Even if you have the rules in place, and you know everyone is aware of them, what will stop employees from breaking them if they know there is no repercussion for their actions?
"If you run red light, you know there is a chance the police will stop you," said Kenney. "But with many security rules, employees know they will never be reprimanded for going against company policy."
RSA said respondents to their survey admitted to accessing work email accounts through a public computer. A majority also said they had accessed work email accounts over a public wireless network. Both these tactics put sensitive corporate data at risk. But do your employees really know that? And why should they care if they never get caught? Kenney suggests educating staff about the implications of their actions.
People have been working around security since the dawn of IT in order to get their jobs done, says Kenney. Early examples include printing out sensitive documents that IT has blocked from download or distribution over email.
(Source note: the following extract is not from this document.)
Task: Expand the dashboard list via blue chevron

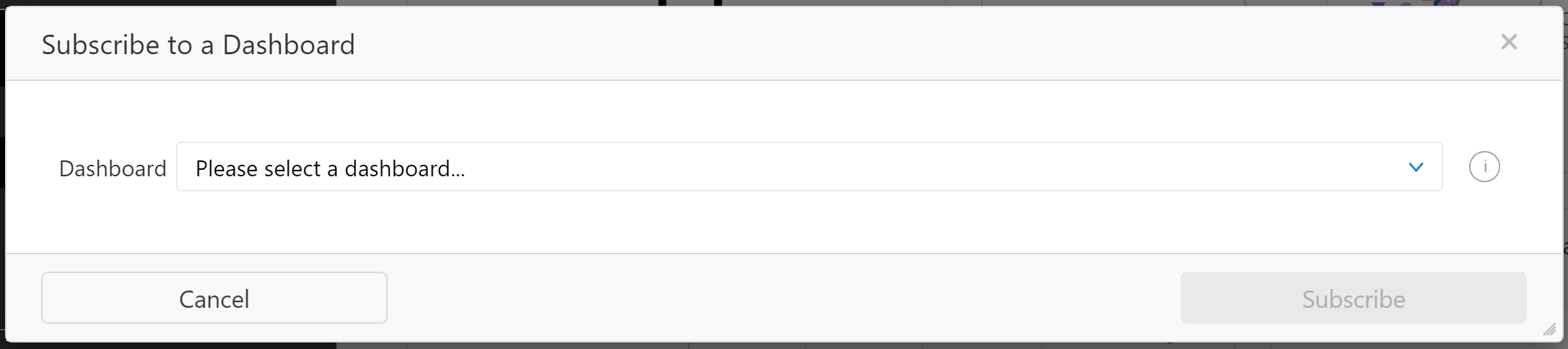Action: (x=1416, y=168)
"You can lock laptops down and keep people from putting in flash drives to save things. But you know what they will do? They will print them out and do what they need to do to be productive."
Staff often view IT and security policy as a hindrance to productivity. And it many ways, it is, says Kenney. In his opinion, the riskiest behaviour employees engage in lately is the aformentioned use of free web-based services like Yahoo, Hotmail or gmail to send company documents.
A recent report from consulting firm the Aberdeen Group found demand for secure/managed file transfer products is growing in several industries because of the need to share large files safely.
"When employees use web email as a workaround, companies don't know what kind of intelligence property is ending up in the cloud. They need the tools in order to transfer files safely", the report states.